▶

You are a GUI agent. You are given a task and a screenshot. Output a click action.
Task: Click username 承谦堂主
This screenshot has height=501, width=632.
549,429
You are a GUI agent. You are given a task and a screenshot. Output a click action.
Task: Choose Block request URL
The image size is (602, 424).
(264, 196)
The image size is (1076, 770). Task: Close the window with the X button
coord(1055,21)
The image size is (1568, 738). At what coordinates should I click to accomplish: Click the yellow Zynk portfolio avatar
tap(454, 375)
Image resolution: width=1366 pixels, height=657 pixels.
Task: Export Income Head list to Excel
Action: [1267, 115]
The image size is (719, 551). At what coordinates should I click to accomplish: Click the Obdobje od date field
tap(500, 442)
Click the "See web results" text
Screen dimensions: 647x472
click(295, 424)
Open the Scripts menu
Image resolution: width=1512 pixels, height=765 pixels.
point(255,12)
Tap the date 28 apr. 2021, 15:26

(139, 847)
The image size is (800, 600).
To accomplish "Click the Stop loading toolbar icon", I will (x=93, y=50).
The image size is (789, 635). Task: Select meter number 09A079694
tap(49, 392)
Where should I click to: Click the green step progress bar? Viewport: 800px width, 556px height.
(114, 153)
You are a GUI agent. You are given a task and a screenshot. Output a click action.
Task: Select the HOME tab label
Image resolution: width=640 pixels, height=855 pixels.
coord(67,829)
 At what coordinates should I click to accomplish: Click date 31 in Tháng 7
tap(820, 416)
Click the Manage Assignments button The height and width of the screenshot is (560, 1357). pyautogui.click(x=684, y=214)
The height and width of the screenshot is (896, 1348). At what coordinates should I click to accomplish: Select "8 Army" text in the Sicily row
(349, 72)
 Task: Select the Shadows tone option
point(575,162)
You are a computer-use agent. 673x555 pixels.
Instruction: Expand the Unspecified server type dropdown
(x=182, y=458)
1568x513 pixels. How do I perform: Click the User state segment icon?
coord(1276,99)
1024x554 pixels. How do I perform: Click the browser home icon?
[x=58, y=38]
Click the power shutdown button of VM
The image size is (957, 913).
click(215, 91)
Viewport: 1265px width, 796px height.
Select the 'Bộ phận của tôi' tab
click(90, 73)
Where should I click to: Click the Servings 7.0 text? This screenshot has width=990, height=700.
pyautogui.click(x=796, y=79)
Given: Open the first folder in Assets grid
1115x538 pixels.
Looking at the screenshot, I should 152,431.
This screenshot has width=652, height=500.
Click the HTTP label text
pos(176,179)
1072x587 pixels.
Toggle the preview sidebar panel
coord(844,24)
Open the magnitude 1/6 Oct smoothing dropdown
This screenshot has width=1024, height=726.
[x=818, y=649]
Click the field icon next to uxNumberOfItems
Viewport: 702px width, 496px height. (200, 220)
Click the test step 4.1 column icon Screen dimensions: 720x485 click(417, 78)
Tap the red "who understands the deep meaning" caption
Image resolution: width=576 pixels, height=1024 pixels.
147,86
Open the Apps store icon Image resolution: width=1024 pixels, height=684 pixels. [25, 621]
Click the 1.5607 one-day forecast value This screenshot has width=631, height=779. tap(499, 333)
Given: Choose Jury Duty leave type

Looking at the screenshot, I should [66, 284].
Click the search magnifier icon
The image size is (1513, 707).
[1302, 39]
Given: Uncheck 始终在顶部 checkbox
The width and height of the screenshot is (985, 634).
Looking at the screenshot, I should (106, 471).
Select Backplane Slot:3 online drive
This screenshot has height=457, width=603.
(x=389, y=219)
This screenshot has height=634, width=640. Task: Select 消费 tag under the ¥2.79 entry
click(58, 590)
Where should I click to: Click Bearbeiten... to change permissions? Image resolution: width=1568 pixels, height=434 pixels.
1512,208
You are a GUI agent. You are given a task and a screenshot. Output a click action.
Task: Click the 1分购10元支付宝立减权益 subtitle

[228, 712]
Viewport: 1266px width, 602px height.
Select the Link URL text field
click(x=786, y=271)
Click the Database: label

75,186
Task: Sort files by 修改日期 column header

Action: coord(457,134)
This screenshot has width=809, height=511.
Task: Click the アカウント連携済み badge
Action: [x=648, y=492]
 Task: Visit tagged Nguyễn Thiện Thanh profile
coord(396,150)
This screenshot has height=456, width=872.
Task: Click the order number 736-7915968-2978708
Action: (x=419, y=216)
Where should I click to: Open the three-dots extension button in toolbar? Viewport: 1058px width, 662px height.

◀

**WHAT YOU NEED TO DO:** Reproduce exactly the entries above, limited to the lines from the one with "1568x513 pixels. How" through the one with "1072x587 pixels.", both included.

**RESULT OF THIS TASK:**
1568x513 pixels. How do I perform: Click the User state segment icon?
coord(1276,99)
1024x554 pixels. How do I perform: Click the browser home icon?
[x=58, y=38]
Click the power shutdown button of VM
The image size is (957, 913).
click(215, 91)
Viewport: 1265px width, 796px height.
Select the 'Bộ phận của tôi' tab
click(90, 73)
Where should I click to: Click the Servings 7.0 text? This screenshot has width=990, height=700.
pyautogui.click(x=796, y=79)
Given: Open the first folder in Assets grid
1115x538 pixels.
Looking at the screenshot, I should 152,431.
This screenshot has width=652, height=500.
Click the HTTP label text
pos(176,179)
1072x587 pixels.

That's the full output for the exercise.